N’attendez pas ici de grandes transformations techniques sur
la Terre. Tout au plus est-il question d’aérostats (des ballons volant à 800 m.
d’altitude) et de bateaux à vapeur, attestant « le pouvoir de l’homme sur
les éléments ». Ainsi frôle-t-elle le genre SF, tel que je l’ai défini :
Présupposant le « progrès » de la
science et des techniques, la SF met en scène la réalisation d’un grand rêve ou
d’un grand cauchemar, sous la forme d’un phénomène impossible jusqu’à preuve du
contraire. Plus précisément, il s’agit d’une SF visionnaire
(impliquant une certaine vision ambiguë de la Nature, voir mon blog http://explorerfuturs.blogspot.ch/search?q=SF
ou celui de Gapdy http://jcgapdy.blogspot.ch/search?q=yessouroun)

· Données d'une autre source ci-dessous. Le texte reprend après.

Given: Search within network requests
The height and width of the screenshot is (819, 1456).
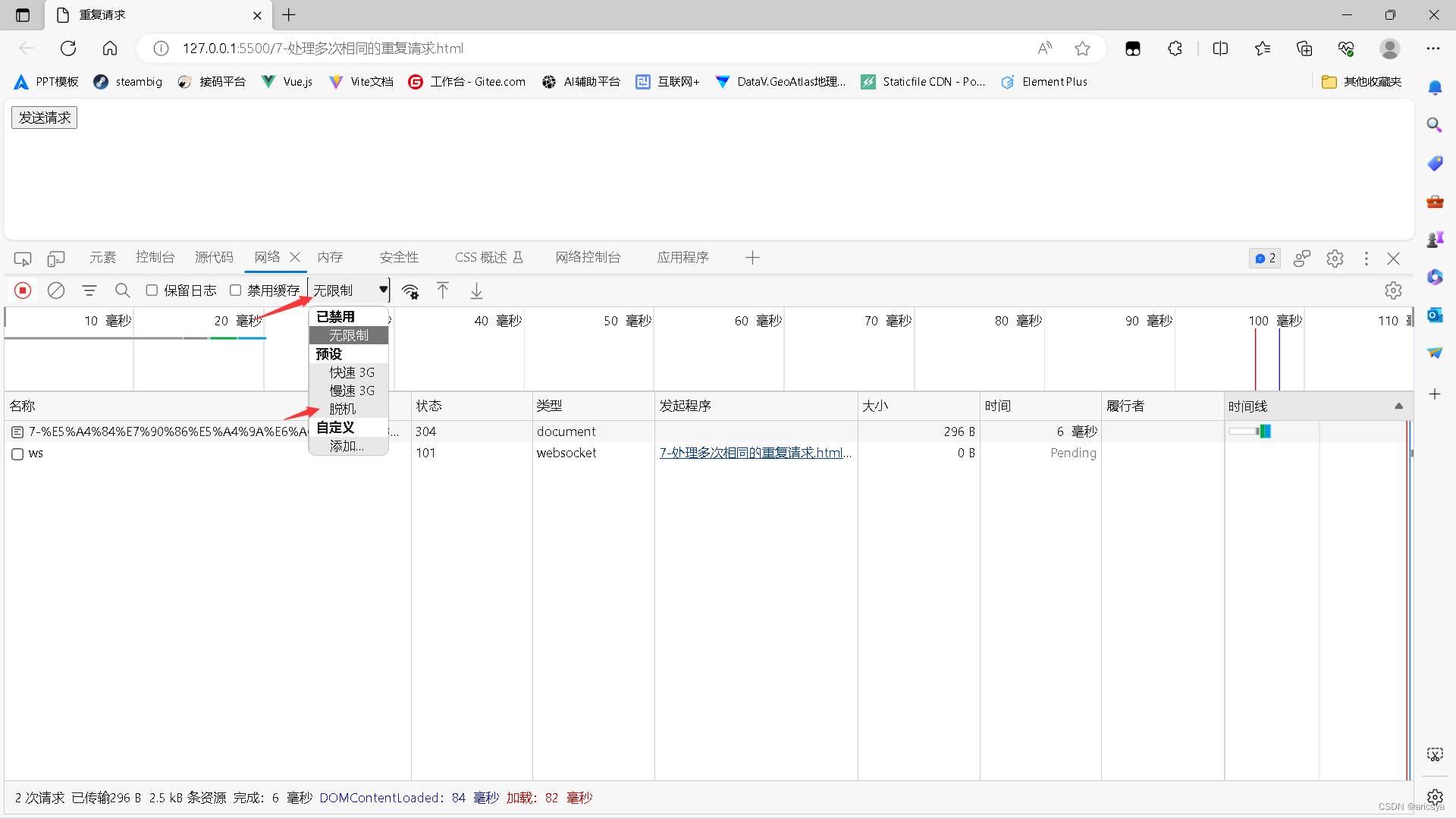Looking at the screenshot, I should pyautogui.click(x=122, y=290).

En effet, dans ce récit pathétique, la Nature est tantôt un
paradis (la vue de Genève depuis le Jura !), tantôt un enfer (la tempête
qui noie les derniers compagnons survivants du héros ou son errance solitaire
dans les jardins redevenus sauvages de Rome).
On peut distinguer deux parties dans ce roman
« désastrophile ».
La première est un long préambule qui met en scène les
amours et les conflits de pouvoir vécus par les principaux personnages.

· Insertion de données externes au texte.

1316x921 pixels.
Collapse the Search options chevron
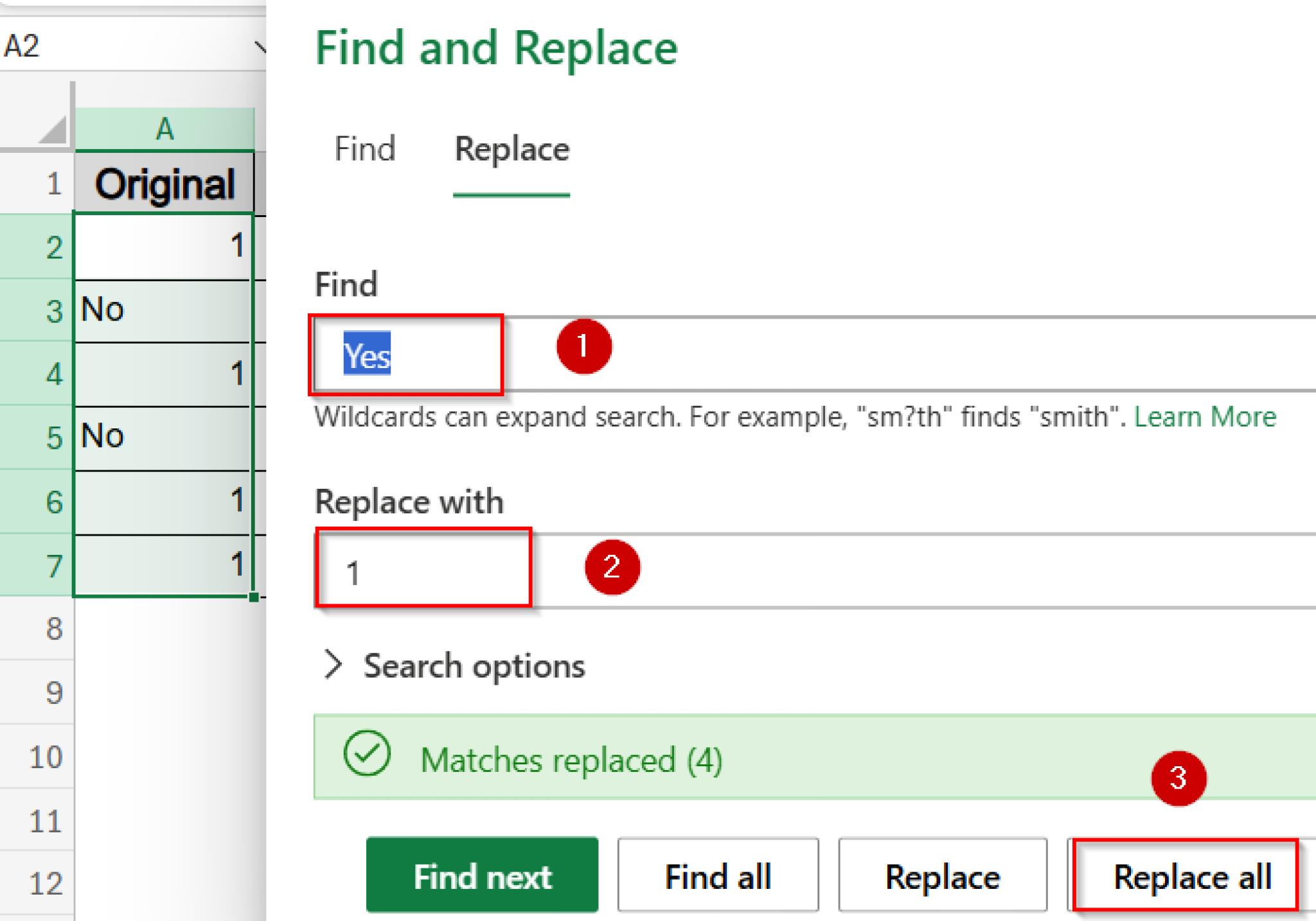coord(333,666)
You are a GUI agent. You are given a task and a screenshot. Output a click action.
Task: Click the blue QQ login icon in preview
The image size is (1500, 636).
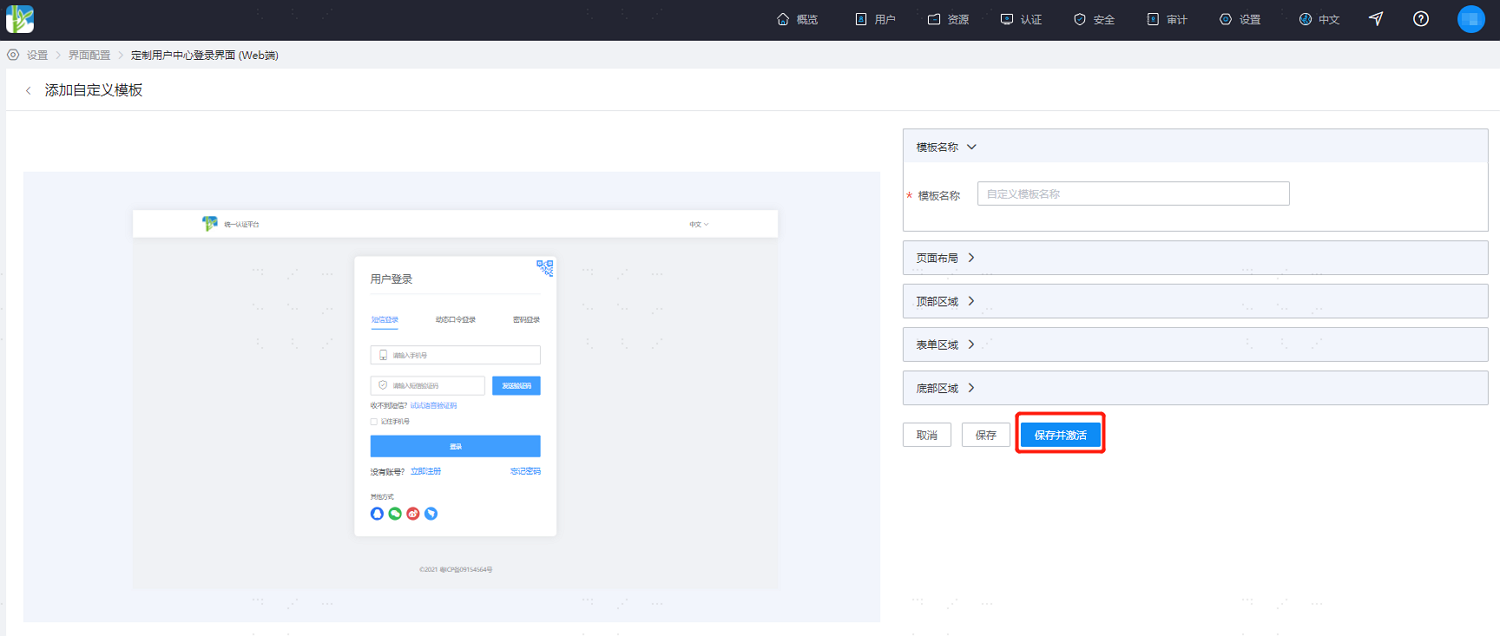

L’Empire britannique n’est plus un royaume, mais une
république libre, prospère et heureuse ! La Chambre élit régulièrement un
« Lord protecteur », sorte de président. Deux ombres à ce tableau
idyllique : la nostalgie de la monarchie du parti royaliste et une guerre
lointaine entre les alliés Grecs et les Turcs, guerre incarnant la lutte que se
livrent « la civilisation et la barbarie » (p. 225). On se débarrasse
assez facilement des royalistes, mais avec les Turcs, c’est plus difficile. Comment
« chasser d’Europe une puissance
qui, alors que toutes les nations progressaient dans la voie de la
civilisation, demeurait immuable » (p. 257) ?

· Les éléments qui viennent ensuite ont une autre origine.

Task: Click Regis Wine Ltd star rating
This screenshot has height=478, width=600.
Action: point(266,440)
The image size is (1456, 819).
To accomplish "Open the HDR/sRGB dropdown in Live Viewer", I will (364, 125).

Les Ottomans vont résister avec acharnement, mais ne pourront
éviter la défaite, ce qui incitera les champions de la chrétienté à reconquérir
Constantinople (l’Istanboul actuelle). En fait, la ville turque est déjà tombée
avant son siège : elle a été ravagée par la peste. Le fléau avait frappé l’Égypte et s’était répandu jusqu’en
Asie. Ainsi la reprise de l’ancienne capitale de l’Empire byzantin, l’ancien
Empire romain d’Orient maudit l’humanité.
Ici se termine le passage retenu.